(Dataset items)

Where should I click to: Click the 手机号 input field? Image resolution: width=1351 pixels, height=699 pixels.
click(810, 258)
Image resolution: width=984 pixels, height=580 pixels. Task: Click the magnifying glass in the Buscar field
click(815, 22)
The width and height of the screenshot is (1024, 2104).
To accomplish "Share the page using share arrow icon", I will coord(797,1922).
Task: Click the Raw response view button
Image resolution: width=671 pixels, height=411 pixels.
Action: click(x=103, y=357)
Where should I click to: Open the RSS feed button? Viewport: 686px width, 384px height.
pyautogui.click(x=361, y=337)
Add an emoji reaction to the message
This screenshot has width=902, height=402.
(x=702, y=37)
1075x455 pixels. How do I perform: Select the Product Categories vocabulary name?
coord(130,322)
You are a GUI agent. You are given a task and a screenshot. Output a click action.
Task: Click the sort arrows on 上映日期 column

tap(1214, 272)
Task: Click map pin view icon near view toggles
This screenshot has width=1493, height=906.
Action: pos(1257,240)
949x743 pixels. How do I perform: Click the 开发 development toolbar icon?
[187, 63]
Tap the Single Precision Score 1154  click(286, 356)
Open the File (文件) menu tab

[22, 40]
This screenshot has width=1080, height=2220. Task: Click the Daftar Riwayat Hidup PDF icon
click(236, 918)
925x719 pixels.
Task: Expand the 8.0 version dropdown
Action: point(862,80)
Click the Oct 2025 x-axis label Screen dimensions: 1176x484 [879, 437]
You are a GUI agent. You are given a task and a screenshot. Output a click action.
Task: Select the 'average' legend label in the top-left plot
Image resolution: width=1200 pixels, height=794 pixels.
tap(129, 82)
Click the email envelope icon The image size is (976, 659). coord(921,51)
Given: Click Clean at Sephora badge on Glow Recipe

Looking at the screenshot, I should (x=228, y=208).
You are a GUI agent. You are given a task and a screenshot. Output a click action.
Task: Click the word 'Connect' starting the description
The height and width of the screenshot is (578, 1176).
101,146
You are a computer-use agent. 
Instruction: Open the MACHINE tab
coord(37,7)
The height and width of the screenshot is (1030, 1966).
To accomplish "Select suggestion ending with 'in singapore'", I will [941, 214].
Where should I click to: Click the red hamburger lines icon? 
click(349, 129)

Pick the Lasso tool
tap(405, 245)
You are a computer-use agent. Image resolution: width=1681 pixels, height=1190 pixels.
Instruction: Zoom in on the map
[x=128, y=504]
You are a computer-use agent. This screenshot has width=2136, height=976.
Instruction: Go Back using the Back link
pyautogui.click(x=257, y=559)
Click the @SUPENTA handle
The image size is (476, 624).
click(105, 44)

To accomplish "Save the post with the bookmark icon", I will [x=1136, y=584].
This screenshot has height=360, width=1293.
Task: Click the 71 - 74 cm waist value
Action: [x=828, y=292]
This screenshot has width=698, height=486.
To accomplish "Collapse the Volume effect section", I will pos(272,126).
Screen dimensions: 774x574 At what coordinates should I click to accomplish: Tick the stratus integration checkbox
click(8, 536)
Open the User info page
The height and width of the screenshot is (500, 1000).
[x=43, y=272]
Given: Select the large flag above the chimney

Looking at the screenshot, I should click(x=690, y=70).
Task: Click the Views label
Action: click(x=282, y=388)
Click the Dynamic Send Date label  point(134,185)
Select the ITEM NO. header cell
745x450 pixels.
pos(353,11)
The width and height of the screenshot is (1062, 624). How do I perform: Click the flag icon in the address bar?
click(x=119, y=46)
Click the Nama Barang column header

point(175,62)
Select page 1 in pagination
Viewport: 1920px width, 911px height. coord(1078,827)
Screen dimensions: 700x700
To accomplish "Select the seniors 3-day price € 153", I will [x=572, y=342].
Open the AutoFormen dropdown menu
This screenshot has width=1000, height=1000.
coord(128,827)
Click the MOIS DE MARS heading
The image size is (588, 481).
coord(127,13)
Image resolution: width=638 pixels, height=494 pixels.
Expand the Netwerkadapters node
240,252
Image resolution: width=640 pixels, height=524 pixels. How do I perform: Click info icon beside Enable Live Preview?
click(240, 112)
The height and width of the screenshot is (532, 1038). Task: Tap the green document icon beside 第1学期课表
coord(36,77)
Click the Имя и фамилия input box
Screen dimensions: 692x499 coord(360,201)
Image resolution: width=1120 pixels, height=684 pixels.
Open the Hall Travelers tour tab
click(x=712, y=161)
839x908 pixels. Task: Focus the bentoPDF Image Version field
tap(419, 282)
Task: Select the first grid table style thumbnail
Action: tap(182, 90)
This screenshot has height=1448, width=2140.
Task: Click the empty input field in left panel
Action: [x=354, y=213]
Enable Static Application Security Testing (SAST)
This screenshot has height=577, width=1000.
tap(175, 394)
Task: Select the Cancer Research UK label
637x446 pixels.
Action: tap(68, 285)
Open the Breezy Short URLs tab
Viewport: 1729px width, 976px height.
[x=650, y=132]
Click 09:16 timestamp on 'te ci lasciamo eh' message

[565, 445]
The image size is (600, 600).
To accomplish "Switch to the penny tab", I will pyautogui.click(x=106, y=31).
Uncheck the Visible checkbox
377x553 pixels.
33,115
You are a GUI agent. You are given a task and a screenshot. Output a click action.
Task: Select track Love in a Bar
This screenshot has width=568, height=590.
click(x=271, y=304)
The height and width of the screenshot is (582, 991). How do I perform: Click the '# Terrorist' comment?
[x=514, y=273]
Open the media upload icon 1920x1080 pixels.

### Required work
Retype each line of the data exactly as it reads.

### Exercise response
Where should I click to: Click the 手机号 input field? Image resolution: width=1351 pixels, height=699 pixels.
click(810, 258)
Image resolution: width=984 pixels, height=580 pixels. Task: Click the magnifying glass in the Buscar field
click(815, 22)
The width and height of the screenshot is (1024, 2104).
To accomplish "Share the page using share arrow icon", I will coord(797,1922).
Task: Click the Raw response view button
Image resolution: width=671 pixels, height=411 pixels.
Action: click(x=103, y=357)
Where should I click to: Open the RSS feed button? Viewport: 686px width, 384px height.
pyautogui.click(x=361, y=337)
Add an emoji reaction to the message
This screenshot has width=902, height=402.
(x=702, y=37)
1075x455 pixels. How do I perform: Select the Product Categories vocabulary name?
coord(130,322)
You are a GUI agent. You are given a task and a screenshot. Output a click action.
Task: Click the sort arrows on 上映日期 column

tap(1214, 272)
Task: Click map pin view icon near view toggles
This screenshot has width=1493, height=906.
Action: pos(1257,240)
949x743 pixels. How do I perform: Click the 开发 development toolbar icon?
[187, 63]
Tap the Single Precision Score 1154  click(286, 356)
Open the File (文件) menu tab

[22, 40]
This screenshot has width=1080, height=2220. Task: Click the Daftar Riwayat Hidup PDF icon
click(236, 918)
925x719 pixels.
Task: Expand the 8.0 version dropdown
Action: point(862,80)
Click the Oct 2025 x-axis label Screen dimensions: 1176x484 [879, 437]
You are a GUI agent. You are given a task and a screenshot. Output a click action.
Task: Select the 'average' legend label in the top-left plot
Image resolution: width=1200 pixels, height=794 pixels.
tap(129, 82)
Click the email envelope icon The image size is (976, 659). coord(921,51)
Given: Click Clean at Sephora badge on Glow Recipe

Looking at the screenshot, I should (x=228, y=208).
You are a GUI agent. You are given a task and a screenshot. Output a click action.
Task: Click the word 'Connect' starting the description
The height and width of the screenshot is (578, 1176).
101,146
You are a computer-use agent. 
Instruction: Open the MACHINE tab
coord(37,7)
The height and width of the screenshot is (1030, 1966).
To accomplish "Select suggestion ending with 'in singapore'", I will [941, 214].
Where should I click to: Click the red hamburger lines icon? 
click(349, 129)

Pick the Lasso tool
tap(405, 245)
You are a computer-use agent. Image resolution: width=1681 pixels, height=1190 pixels.
Instruction: Zoom in on the map
[x=128, y=504]
You are a computer-use agent. This screenshot has width=2136, height=976.
Instruction: Go Back using the Back link
pyautogui.click(x=257, y=559)
Click the @SUPENTA handle
The image size is (476, 624).
click(105, 44)

To accomplish "Save the post with the bookmark icon", I will [x=1136, y=584].
This screenshot has height=360, width=1293.
Task: Click the 71 - 74 cm waist value
Action: [x=828, y=292]
This screenshot has width=698, height=486.
To accomplish "Collapse the Volume effect section", I will pos(272,126).
Screen dimensions: 774x574 At what coordinates should I click to accomplish: Tick the stratus integration checkbox
click(8, 536)
Open the User info page
The height and width of the screenshot is (500, 1000).
[x=43, y=272]
Given: Select the large flag above the chimney

Looking at the screenshot, I should click(x=690, y=70).
Task: Click the Views label
Action: click(x=282, y=388)
Click the Dynamic Send Date label  point(134,185)
Select the ITEM NO. header cell
745x450 pixels.
pos(353,11)
The width and height of the screenshot is (1062, 624). How do I perform: Click the flag icon in the address bar?
click(x=119, y=46)
Click the Nama Barang column header

point(175,62)
Select page 1 in pagination
Viewport: 1920px width, 911px height. coord(1078,827)
Screen dimensions: 700x700
To accomplish "Select the seniors 3-day price € 153", I will [x=572, y=342].
Open the AutoFormen dropdown menu
This screenshot has width=1000, height=1000.
coord(128,827)
Click the MOIS DE MARS heading
The image size is (588, 481).
coord(127,13)
Image resolution: width=638 pixels, height=494 pixels.
Expand the Netwerkadapters node
240,252
Image resolution: width=640 pixels, height=524 pixels. How do I perform: Click info icon beside Enable Live Preview?
click(240, 112)
The height and width of the screenshot is (532, 1038). Task: Tap the green document icon beside 第1学期课表
coord(36,77)
Click the Имя и фамилия input box
Screen dimensions: 692x499 coord(360,201)
Image resolution: width=1120 pixels, height=684 pixels.
Open the Hall Travelers tour tab
click(x=712, y=161)
839x908 pixels. Task: Focus the bentoPDF Image Version field
tap(419, 282)
Task: Select the first grid table style thumbnail
Action: tap(182, 90)
This screenshot has height=1448, width=2140.
Task: Click the empty input field in left panel
Action: [x=354, y=213]
Enable Static Application Security Testing (SAST)
This screenshot has height=577, width=1000.
tap(175, 394)
Task: Select the Cancer Research UK label
637x446 pixels.
Action: tap(68, 285)
Open the Breezy Short URLs tab
Viewport: 1729px width, 976px height.
[x=650, y=132]
Click 09:16 timestamp on 'te ci lasciamo eh' message

[565, 445]
The image size is (600, 600).
To accomplish "Switch to the penny tab", I will pyautogui.click(x=106, y=31).
Uncheck the Visible checkbox
377x553 pixels.
33,115
You are a GUI agent. You are given a task and a screenshot. Output a click action.
Task: Select track Love in a Bar
This screenshot has width=568, height=590.
click(x=271, y=304)
The height and width of the screenshot is (582, 991). How do I perform: Click the '# Terrorist' comment?
[x=514, y=273]
Open the media upload icon 1920x1080 pixels.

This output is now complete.